- _Gestellte Aufgabe 1_:
Fasse den Absatz aus dem Text über Samy Deluxe, der mit „Meiner Meinung nach hängen“ beginnt, als kurze Stichpunktliste zusammen und behalte dabei seine wichtigsten Aussagen bei.
- _Gestellte Aufgabe 2_:
Beantworte anhand des Textes über Samy Deluxe, wie oft der Vater vom „Elternstammtisch“ in seinem Leben mit Türken zu tun hatte.
- _Gestellte Aufgabe 3_:
Gib aus dem Text über Samy Deluxe den Abschnitt wortgetreu aus, der bei „Samy Deluxe über“ beginnt und bei „oder gesagt hätte.“ endet.

- _Vorliegender Text_:
Samy Deluxe über Rassismus-Erfahrungen: "Petitionen lösen keine Probleme"
Deutschland ist voller Multikulti-Missverständnisse, aber darüber wird zu wenig geredet, meint der afrodeutsche Rapper Sammy Deluxe. Ein Vorabdruck seiner Autobiografie.
Meiner Meinung nach hängen viele der sogenannten Ausländerprobleme damit zusammen, dass man sich in Deutschland zu selten begegnet und zu wenig aufeinander zugeht. Man kennt sich nicht, weil es keine oder nur sehr wenige Überschneidungen gibt - im Berufsleben nicht und schon gar nicht im Privaten. Anfangs, weil man in verschiedenen Gegenden aufwächst, und später, weil jeder in seinem Viertel bleibt und den anderen am liebsten auf Distanz hält. Ein Vater vom "Elternstammtisch" meinte, dass er nur zweimal in seinem Leben etwas mit Türken zu tun gehabt hätte. Beide Male hätten sie ihm was aufs Maul gegeben, ohne dass er etwas gemacht oder gesagt hätte.

- _Bereitgestellte Daten_:
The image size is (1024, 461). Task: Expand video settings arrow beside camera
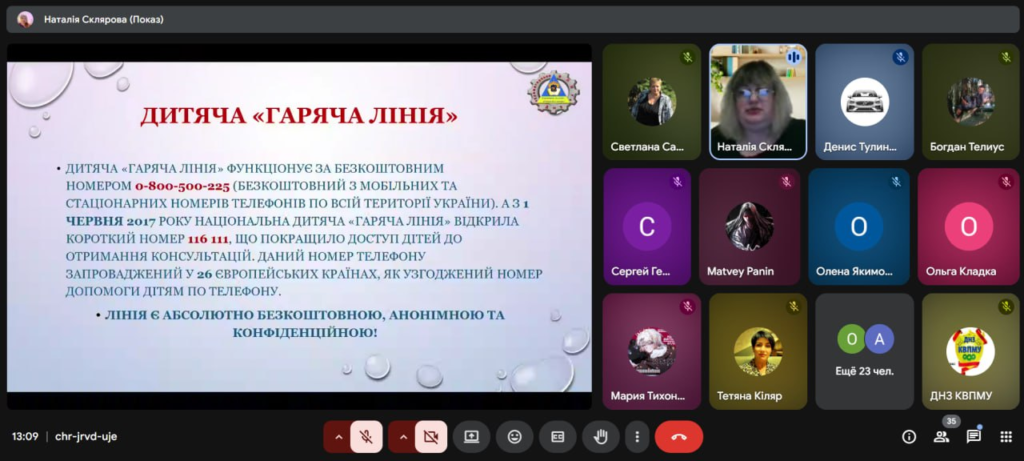(402, 437)
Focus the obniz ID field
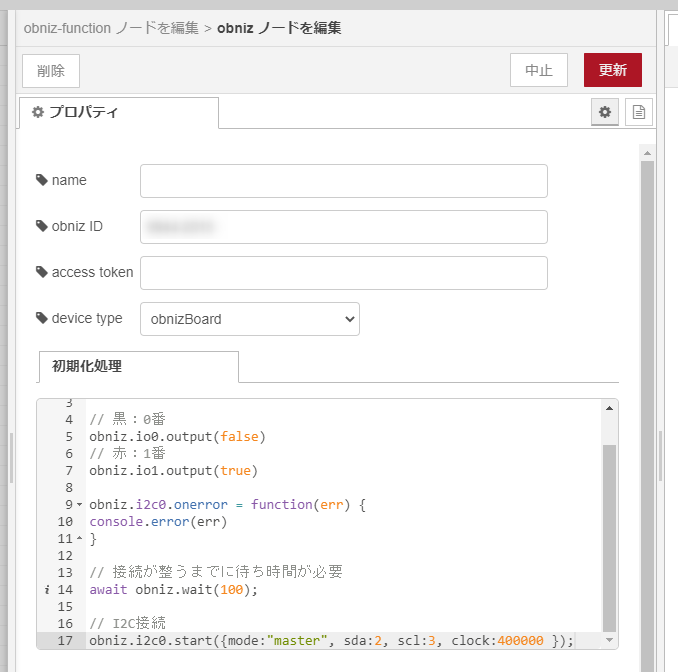678x672 pixels. (343, 227)
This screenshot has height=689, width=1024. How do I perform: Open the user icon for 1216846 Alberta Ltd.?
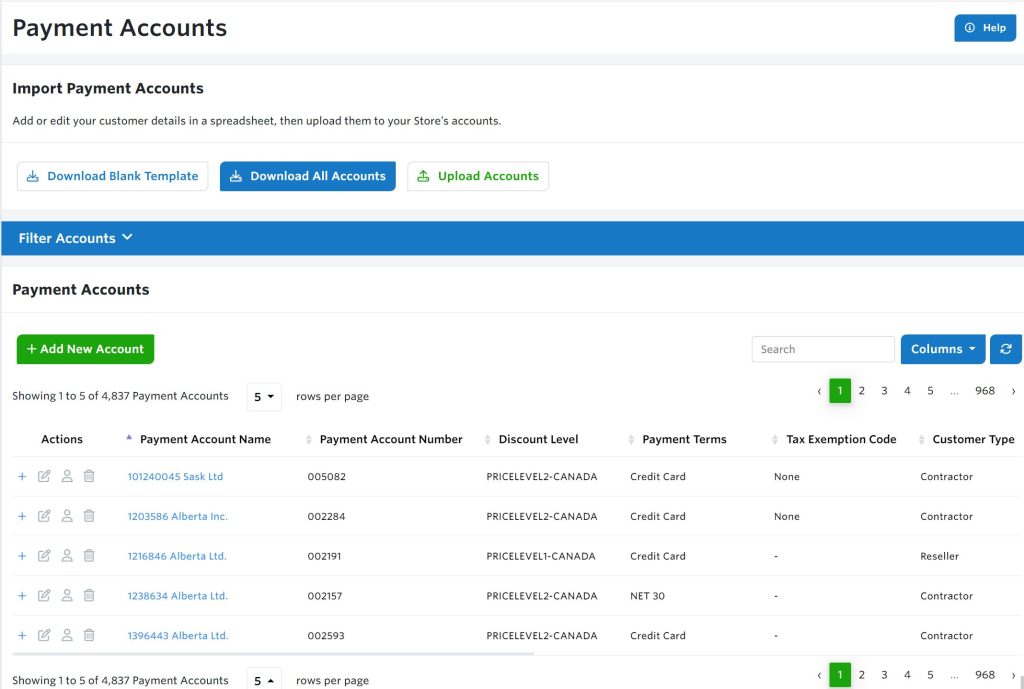67,556
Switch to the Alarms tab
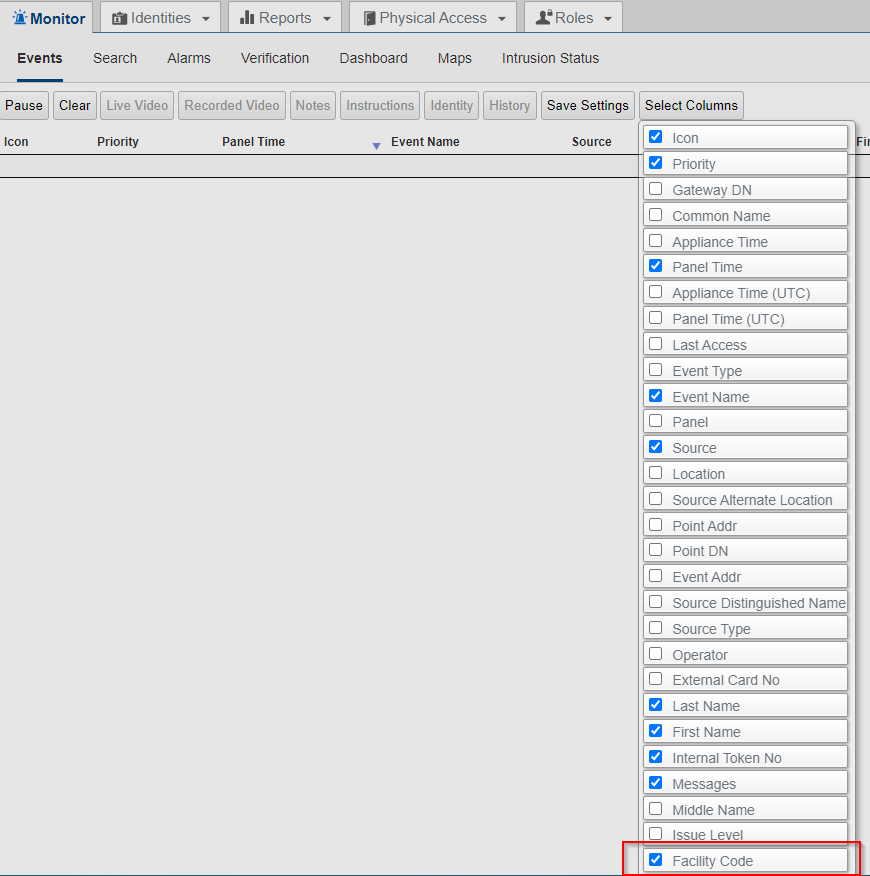Viewport: 870px width, 876px height. tap(188, 58)
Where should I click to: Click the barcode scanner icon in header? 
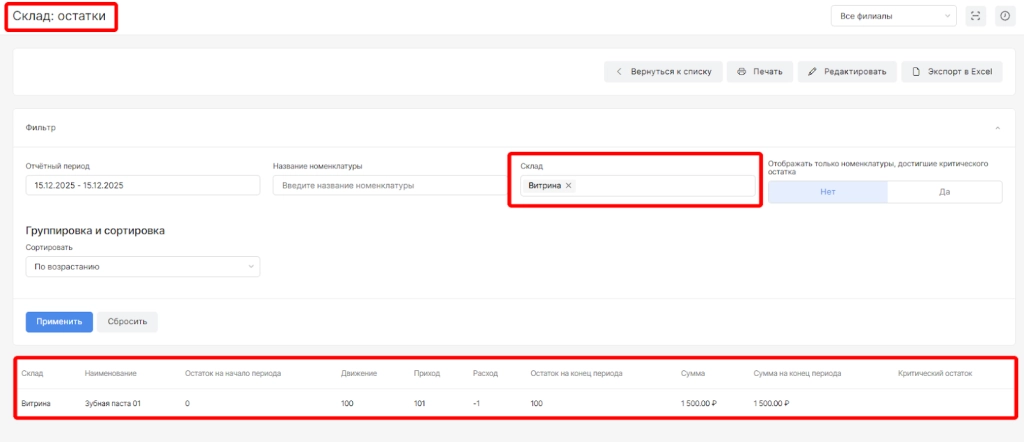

- _Vollständige Ausgabe 1_:
- Viele sogenannte Ausländerprobleme kommen daher, dass man sich in Deutschland zu selten begegnet und zu wenig aufeinander zugeht.
- Man kennt sich nicht, weil es beruflich und privat kaum Überschneidungen gibt.
- Zuerst wächst man in verschiedenen Gegenden auf. Später bleibt jeder in seinem Viertel und hält die anderen auf Distanz.
- Ein Vater vom „Elternstammtisch“ hatte nach eigener Aussage nur zweimal mit Türken zu tun. Beide Male wurde er geschlagen, ohne etwas getan oder gesagt zu haben.

- _Vollständige Ausgabe 2_:
Nur zweimal.

- _Vollständige Ausgabe 3_:
Samy Deluxe über Rassismus-Erfahrungen: "Petitionen lösen keine Probleme"
Deutschland ist voller Multikulti-Missverständnisse, aber darüber wird zu wenig geredet, meint der afrodeutsche Rapper Sammy Deluxe. Ein Vorabdruck seiner Autobiografie.
Meiner Meinung nach hängen viele der sogenannten Ausländerprobleme damit zusammen, dass man sich in Deutschland zu selten begegnet und zu wenig aufeinander zugeht. Man kennt sich nicht, weil es keine oder nur sehr wenige Überschneidungen gibt - im Berufsleben nicht und schon gar nicht im Privaten. Anfangs, weil man in verschiedenen Gegenden aufwächst, und später, weil jeder in seinem Viertel bleibt und den anderen am liebsten auf Distanz hält. Ein Vater vom "Elternstammtisch" meinte, dass er nur zweimal in seinem Leben etwas mit Türken zu tun gehabt hätte. Beide Male hätten sie ihm was aufs Maul gegeben, ohne dass er etwas gemacht oder gesagt hätte.